John Cena was the public face of WWE for most of two decades. Children idolized him and a large share of adult fans booed him, often in the same arena on the same night, and WWE built around that split rather than trying to resolve it.
Cena broke through in the early 2000s, first as a brash rapper character and then as the earnest, never-quit hero who carried WWE through the 2010s. He retired as a 17-time world champion, the most title reigns in company history. For a large group of fans who started watching during that stretch, he was the first wrestler they followed.
The dueling "Let’s go Cena / Cena sucks" chant followed him for years. Rather than turn him heel to quiet it, WWE kept him as the hero and let the divided reaction become part of the show. Cena worked a full schedule while building a parallel film career, and his crossover success made him one of the few wrestlers recognizable well outside the audience.

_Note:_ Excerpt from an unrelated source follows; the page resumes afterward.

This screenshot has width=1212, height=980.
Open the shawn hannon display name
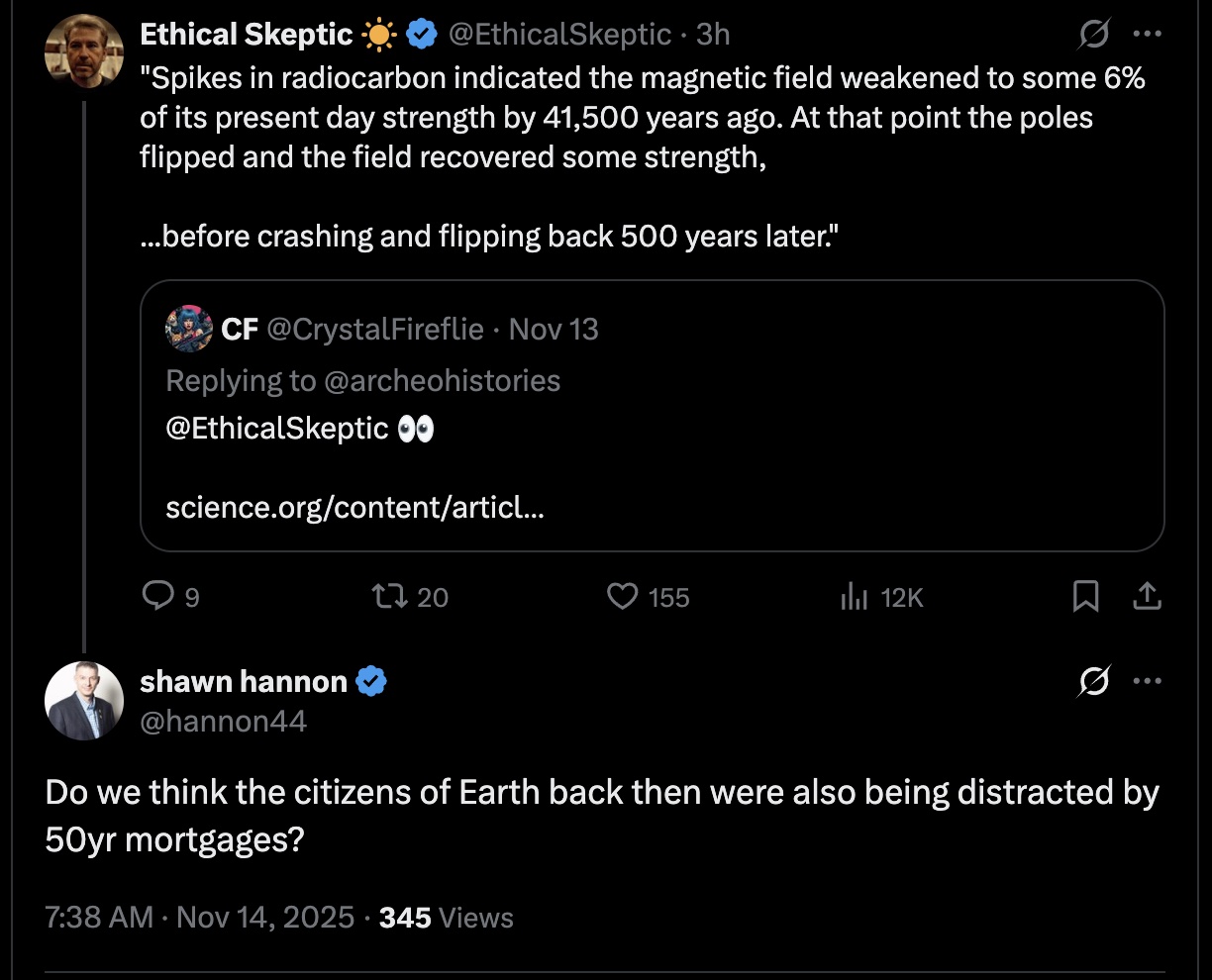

Cena announced in July 2024 that he would retire from the ring, and his farewell tour ran through 2025 across 36 dates. It ended on December 13, 2025, at Saturday Night’s Main Event in Washington, D.C., where he wrestled his final match against Gunther and tapped out in a nearly 24-minute contest, closing a career that spanned more than two decades and 17 world championships. His acting work has continued past the wrestling exit. Cena’s highest-grossing films are led by his cameo in Barbie (2023), which made over $1.4 billion worldwide, followed by his Fast & Furious entries F9 ($726 million) and Fast X ($705 million) as Jakob Toretto, the animated Bumblebee and Ferdinand, and his turn as Peacemaker in The Suicide Squad, which led to his own HBO series.